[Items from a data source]
==========

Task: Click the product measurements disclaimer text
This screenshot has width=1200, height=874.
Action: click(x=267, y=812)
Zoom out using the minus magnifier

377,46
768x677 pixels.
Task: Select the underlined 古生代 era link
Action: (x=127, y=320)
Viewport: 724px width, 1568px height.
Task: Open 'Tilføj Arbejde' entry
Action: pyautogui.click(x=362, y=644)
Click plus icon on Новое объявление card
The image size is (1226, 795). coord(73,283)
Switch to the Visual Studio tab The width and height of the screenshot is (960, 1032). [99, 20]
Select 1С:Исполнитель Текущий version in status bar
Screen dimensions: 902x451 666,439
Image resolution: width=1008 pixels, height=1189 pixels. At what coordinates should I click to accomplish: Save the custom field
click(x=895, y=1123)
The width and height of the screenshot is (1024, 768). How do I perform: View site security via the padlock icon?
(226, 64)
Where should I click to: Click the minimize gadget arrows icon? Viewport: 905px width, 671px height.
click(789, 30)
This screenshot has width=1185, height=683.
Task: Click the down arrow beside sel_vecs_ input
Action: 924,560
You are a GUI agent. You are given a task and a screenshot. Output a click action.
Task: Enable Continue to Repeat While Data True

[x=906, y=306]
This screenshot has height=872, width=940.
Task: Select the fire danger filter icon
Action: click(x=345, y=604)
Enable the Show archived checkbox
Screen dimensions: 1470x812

==========

**WHAT THIS TASK INVOLVES**
Return the full data above, line for line.

**ANSWER**
Task: Click the product measurements disclaimer text
This screenshot has width=1200, height=874.
Action: click(x=267, y=812)
Zoom out using the minus magnifier

377,46
768x677 pixels.
Task: Select the underlined 古生代 era link
Action: (x=127, y=320)
Viewport: 724px width, 1568px height.
Task: Open 'Tilføj Arbejde' entry
Action: pyautogui.click(x=362, y=644)
Click plus icon on Новое объявление card
The image size is (1226, 795). coord(73,283)
Switch to the Visual Studio tab The width and height of the screenshot is (960, 1032). [99, 20]
Select 1С:Исполнитель Текущий version in status bar
Screen dimensions: 902x451 666,439
Image resolution: width=1008 pixels, height=1189 pixels. At what coordinates should I click to accomplish: Save the custom field
click(x=895, y=1123)
The width and height of the screenshot is (1024, 768). How do I perform: View site security via the padlock icon?
(226, 64)
Where should I click to: Click the minimize gadget arrows icon? Viewport: 905px width, 671px height.
click(789, 30)
This screenshot has width=1185, height=683.
Task: Click the down arrow beside sel_vecs_ input
Action: 924,560
You are a GUI agent. You are given a task and a screenshot. Output a click action.
Task: Enable Continue to Repeat While Data True

[x=906, y=306]
This screenshot has height=872, width=940.
Task: Select the fire danger filter icon
Action: click(x=345, y=604)
Enable the Show archived checkbox
Screen dimensions: 1470x812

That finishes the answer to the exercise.